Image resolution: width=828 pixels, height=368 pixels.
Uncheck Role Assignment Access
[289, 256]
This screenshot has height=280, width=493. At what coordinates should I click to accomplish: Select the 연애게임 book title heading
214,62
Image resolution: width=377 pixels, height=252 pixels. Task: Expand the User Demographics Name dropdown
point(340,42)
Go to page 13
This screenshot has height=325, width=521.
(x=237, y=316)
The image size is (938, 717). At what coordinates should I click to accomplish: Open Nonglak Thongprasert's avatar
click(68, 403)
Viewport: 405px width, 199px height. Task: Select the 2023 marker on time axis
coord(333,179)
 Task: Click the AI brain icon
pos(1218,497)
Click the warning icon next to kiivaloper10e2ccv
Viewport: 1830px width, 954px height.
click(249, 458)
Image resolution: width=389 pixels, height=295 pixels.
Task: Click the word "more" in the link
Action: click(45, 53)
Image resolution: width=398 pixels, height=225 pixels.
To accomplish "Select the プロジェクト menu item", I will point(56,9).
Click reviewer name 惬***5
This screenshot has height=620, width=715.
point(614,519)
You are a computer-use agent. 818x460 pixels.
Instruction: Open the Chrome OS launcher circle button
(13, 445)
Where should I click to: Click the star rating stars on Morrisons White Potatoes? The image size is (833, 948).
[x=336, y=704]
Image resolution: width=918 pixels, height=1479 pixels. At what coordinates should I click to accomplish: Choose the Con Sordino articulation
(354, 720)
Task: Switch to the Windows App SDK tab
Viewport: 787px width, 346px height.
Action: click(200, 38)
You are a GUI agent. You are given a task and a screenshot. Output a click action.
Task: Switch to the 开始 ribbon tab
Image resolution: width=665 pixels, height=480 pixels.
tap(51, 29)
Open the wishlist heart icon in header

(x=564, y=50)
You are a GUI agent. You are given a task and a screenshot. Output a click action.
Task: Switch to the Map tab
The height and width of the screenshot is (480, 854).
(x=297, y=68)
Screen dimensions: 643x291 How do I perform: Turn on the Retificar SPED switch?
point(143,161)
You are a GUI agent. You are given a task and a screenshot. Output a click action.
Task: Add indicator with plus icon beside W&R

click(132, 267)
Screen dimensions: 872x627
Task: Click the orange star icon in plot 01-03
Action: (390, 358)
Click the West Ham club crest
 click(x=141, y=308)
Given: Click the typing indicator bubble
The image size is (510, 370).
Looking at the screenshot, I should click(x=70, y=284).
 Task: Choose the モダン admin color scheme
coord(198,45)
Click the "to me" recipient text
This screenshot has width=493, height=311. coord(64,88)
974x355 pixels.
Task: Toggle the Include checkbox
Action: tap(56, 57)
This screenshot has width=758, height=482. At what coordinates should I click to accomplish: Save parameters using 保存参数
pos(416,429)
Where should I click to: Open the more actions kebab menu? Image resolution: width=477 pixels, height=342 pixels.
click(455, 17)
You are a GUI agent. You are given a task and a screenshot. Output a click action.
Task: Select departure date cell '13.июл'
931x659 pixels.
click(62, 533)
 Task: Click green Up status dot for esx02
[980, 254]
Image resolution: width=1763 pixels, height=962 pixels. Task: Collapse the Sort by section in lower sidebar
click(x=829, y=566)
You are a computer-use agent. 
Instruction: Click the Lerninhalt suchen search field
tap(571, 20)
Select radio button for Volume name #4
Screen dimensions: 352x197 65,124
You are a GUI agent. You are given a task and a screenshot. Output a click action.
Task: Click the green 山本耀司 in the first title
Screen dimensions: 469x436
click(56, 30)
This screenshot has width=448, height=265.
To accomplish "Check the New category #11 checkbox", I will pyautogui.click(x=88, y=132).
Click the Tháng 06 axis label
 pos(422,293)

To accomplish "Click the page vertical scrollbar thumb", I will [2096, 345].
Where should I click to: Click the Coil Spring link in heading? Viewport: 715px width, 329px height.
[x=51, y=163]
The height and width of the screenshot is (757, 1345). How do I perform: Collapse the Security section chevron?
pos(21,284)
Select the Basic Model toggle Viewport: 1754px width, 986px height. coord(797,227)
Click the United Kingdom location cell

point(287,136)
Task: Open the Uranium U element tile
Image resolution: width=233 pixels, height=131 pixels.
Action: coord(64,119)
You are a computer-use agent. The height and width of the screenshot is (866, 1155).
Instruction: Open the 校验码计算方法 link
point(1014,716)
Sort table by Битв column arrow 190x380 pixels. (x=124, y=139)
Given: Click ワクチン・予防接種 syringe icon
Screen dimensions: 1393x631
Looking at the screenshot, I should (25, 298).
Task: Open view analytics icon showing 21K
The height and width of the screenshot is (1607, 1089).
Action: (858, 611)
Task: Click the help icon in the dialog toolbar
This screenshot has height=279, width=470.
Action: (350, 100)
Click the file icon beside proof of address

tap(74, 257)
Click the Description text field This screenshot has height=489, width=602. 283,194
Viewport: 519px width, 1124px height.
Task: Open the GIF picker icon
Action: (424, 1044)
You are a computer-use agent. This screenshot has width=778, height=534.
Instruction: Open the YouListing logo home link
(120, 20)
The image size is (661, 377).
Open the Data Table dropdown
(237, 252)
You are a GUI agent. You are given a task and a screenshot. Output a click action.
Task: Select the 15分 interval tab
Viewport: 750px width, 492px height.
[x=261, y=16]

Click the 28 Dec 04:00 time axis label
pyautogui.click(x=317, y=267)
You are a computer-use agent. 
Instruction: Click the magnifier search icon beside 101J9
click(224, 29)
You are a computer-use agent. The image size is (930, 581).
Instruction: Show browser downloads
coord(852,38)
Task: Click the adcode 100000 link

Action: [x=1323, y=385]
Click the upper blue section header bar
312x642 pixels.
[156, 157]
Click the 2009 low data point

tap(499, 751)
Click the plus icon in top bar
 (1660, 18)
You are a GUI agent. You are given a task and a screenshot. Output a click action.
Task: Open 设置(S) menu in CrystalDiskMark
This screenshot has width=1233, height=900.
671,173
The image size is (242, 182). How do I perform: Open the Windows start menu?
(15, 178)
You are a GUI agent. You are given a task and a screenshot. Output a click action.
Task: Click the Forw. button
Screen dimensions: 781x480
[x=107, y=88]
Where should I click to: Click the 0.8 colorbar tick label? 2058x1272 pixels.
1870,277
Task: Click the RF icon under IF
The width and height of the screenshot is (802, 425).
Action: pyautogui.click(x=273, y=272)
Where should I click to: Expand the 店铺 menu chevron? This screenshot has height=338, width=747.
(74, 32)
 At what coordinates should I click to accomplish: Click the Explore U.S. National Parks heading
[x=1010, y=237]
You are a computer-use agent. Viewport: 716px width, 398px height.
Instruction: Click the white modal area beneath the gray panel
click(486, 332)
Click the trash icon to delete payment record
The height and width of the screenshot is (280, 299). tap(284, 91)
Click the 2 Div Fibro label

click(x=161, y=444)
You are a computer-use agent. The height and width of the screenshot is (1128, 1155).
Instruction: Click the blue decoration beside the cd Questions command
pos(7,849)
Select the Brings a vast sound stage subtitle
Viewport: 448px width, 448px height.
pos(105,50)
○ ○ ○ ○
§ **Direction**
Rewrite all of the material above, replacing "computer-use agent" with "desktop assistant" wherever it appears and keeping everything else the same.

§ **Correct output**
Image resolution: width=828 pixels, height=368 pixels.
Uncheck Role Assignment Access
[289, 256]
This screenshot has height=280, width=493. At what coordinates should I click to accomplish: Select the 연애게임 book title heading
214,62
Image resolution: width=377 pixels, height=252 pixels. Task: Expand the User Demographics Name dropdown
point(340,42)
Go to page 13
This screenshot has height=325, width=521.
(x=237, y=316)
The image size is (938, 717). At what coordinates should I click to accomplish: Open Nonglak Thongprasert's avatar
click(68, 403)
Viewport: 405px width, 199px height. Task: Select the 2023 marker on time axis
coord(333,179)
 Task: Click the AI brain icon
pos(1218,497)
Click the warning icon next to kiivaloper10e2ccv
Viewport: 1830px width, 954px height.
click(249, 458)
Image resolution: width=389 pixels, height=295 pixels.
Task: Click the word "more" in the link
Action: click(45, 53)
Image resolution: width=398 pixels, height=225 pixels.
To accomplish "Select the プロジェクト menu item", I will point(56,9).
Click reviewer name 惬***5
This screenshot has height=620, width=715.
point(614,519)
You are a desktop assistant. 818x460 pixels.
Instruction: Open the Chrome OS launcher circle button
(13, 445)
Where should I click to: Click the star rating stars on Morrisons White Potatoes? The image size is (833, 948).
[x=336, y=704]
Image resolution: width=918 pixels, height=1479 pixels. At what coordinates should I click to accomplish: Choose the Con Sordino articulation
(354, 720)
Task: Switch to the Windows App SDK tab
Viewport: 787px width, 346px height.
Action: click(200, 38)
You are a GUI agent. You are given a task and a screenshot. Output a click action.
Task: Switch to the 开始 ribbon tab
Image resolution: width=665 pixels, height=480 pixels.
tap(51, 29)
Open the wishlist heart icon in header

(x=564, y=50)
You are a GUI agent. You are given a task and a screenshot. Output a click action.
Task: Switch to the Map tab
The height and width of the screenshot is (480, 854).
(x=297, y=68)
Screen dimensions: 643x291 How do I perform: Turn on the Retificar SPED switch?
point(143,161)
You are a GUI agent. You are given a task and a screenshot. Output a click action.
Task: Add indicator with plus icon beside W&R

click(132, 267)
Screen dimensions: 872x627
Task: Click the orange star icon in plot 01-03
Action: (390, 358)
Click the West Ham club crest
 click(x=141, y=308)
Given: Click the typing indicator bubble
The image size is (510, 370).
Looking at the screenshot, I should click(x=70, y=284).
 Task: Choose the モダン admin color scheme
coord(198,45)
Click the "to me" recipient text
This screenshot has width=493, height=311. coord(64,88)
974x355 pixels.
Task: Toggle the Include checkbox
Action: tap(56, 57)
This screenshot has width=758, height=482. At what coordinates should I click to accomplish: Save parameters using 保存参数
pos(416,429)
Where should I click to: Open the more actions kebab menu? Image resolution: width=477 pixels, height=342 pixels.
click(455, 17)
You are a GUI agent. You are given a task and a screenshot. Output a click action.
Task: Select departure date cell '13.июл'
931x659 pixels.
click(62, 533)
 Task: Click green Up status dot for esx02
[980, 254]
Image resolution: width=1763 pixels, height=962 pixels. Task: Collapse the Sort by section in lower sidebar
click(x=829, y=566)
You are a desktop assistant. 
Instruction: Click the Lerninhalt suchen search field
tap(571, 20)
Select radio button for Volume name #4
Screen dimensions: 352x197 65,124
You are a GUI agent. You are given a task and a screenshot. Output a click action.
Task: Click the green 山本耀司 in the first title
Screen dimensions: 469x436
click(56, 30)
This screenshot has width=448, height=265.
To accomplish "Check the New category #11 checkbox", I will pyautogui.click(x=88, y=132).
Click the Tháng 06 axis label
 pos(422,293)

To accomplish "Click the page vertical scrollbar thumb", I will [2096, 345].
Where should I click to: Click the Coil Spring link in heading? Viewport: 715px width, 329px height.
[x=51, y=163]
The height and width of the screenshot is (757, 1345). How do I perform: Collapse the Security section chevron?
pos(21,284)
Select the Basic Model toggle Viewport: 1754px width, 986px height. coord(797,227)
Click the United Kingdom location cell

point(287,136)
Task: Open the Uranium U element tile
Image resolution: width=233 pixels, height=131 pixels.
Action: coord(64,119)
You are a desktop assistant. The height and width of the screenshot is (866, 1155).
Instruction: Open the 校验码计算方法 link
point(1014,716)
Sort table by Битв column arrow 190x380 pixels. (x=124, y=139)
Given: Click ワクチン・予防接種 syringe icon
Screen dimensions: 1393x631
Looking at the screenshot, I should (25, 298).
Task: Open view analytics icon showing 21K
The height and width of the screenshot is (1607, 1089).
Action: (858, 611)
Task: Click the help icon in the dialog toolbar
This screenshot has height=279, width=470.
Action: (350, 100)
Click the file icon beside proof of address

tap(74, 257)
Click the Description text field This screenshot has height=489, width=602. 283,194
Viewport: 519px width, 1124px height.
Task: Open the GIF picker icon
Action: (424, 1044)
You are a desktop assistant. This screenshot has width=778, height=534.
Instruction: Open the YouListing logo home link
(120, 20)
The image size is (661, 377).
Open the Data Table dropdown
(237, 252)
You are a GUI agent. You are given a task and a screenshot. Output a click action.
Task: Select the 15分 interval tab
Viewport: 750px width, 492px height.
[x=261, y=16]

Click the 28 Dec 04:00 time axis label
pyautogui.click(x=317, y=267)
You are a desktop assistant. 
Instruction: Click the magnifier search icon beside 101J9
click(224, 29)
You are a desktop assistant. The image size is (930, 581).
Instruction: Show browser downloads
coord(852,38)
Task: Click the adcode 100000 link

Action: [x=1323, y=385]
Click the upper blue section header bar
312x642 pixels.
[156, 157]
Click the 2009 low data point

tap(499, 751)
Click the plus icon in top bar
 (1660, 18)
You are a GUI agent. You are given a task and a screenshot. Output a click action.
Task: Open 设置(S) menu in CrystalDiskMark
This screenshot has width=1233, height=900.
671,173
The image size is (242, 182). How do I perform: Open the Windows start menu?
(15, 178)
You are a GUI agent. You are given a task and a screenshot. Output a click action.
Task: Click the Forw. button
Screen dimensions: 781x480
[x=107, y=88]
Where should I click to: Click the 0.8 colorbar tick label? 2058x1272 pixels.
1870,277
Task: Click the RF icon under IF
The width and height of the screenshot is (802, 425).
Action: pyautogui.click(x=273, y=272)
Where should I click to: Expand the 店铺 menu chevron? This screenshot has height=338, width=747.
(74, 32)
 At what coordinates should I click to accomplish: Click the Explore U.S. National Parks heading
[x=1010, y=237]
You are a desktop assistant. Viewport: 716px width, 398px height.
Instruction: Click the white modal area beneath the gray panel
click(486, 332)
Click the trash icon to delete payment record
The height and width of the screenshot is (280, 299). tap(284, 91)
Click the 2 Div Fibro label

click(x=161, y=444)
You are a desktop assistant. The height and width of the screenshot is (1128, 1155).
Instruction: Click the blue decoration beside the cd Questions command
pos(7,849)
Select the Brings a vast sound stage subtitle
Viewport: 448px width, 448px height.
pos(105,50)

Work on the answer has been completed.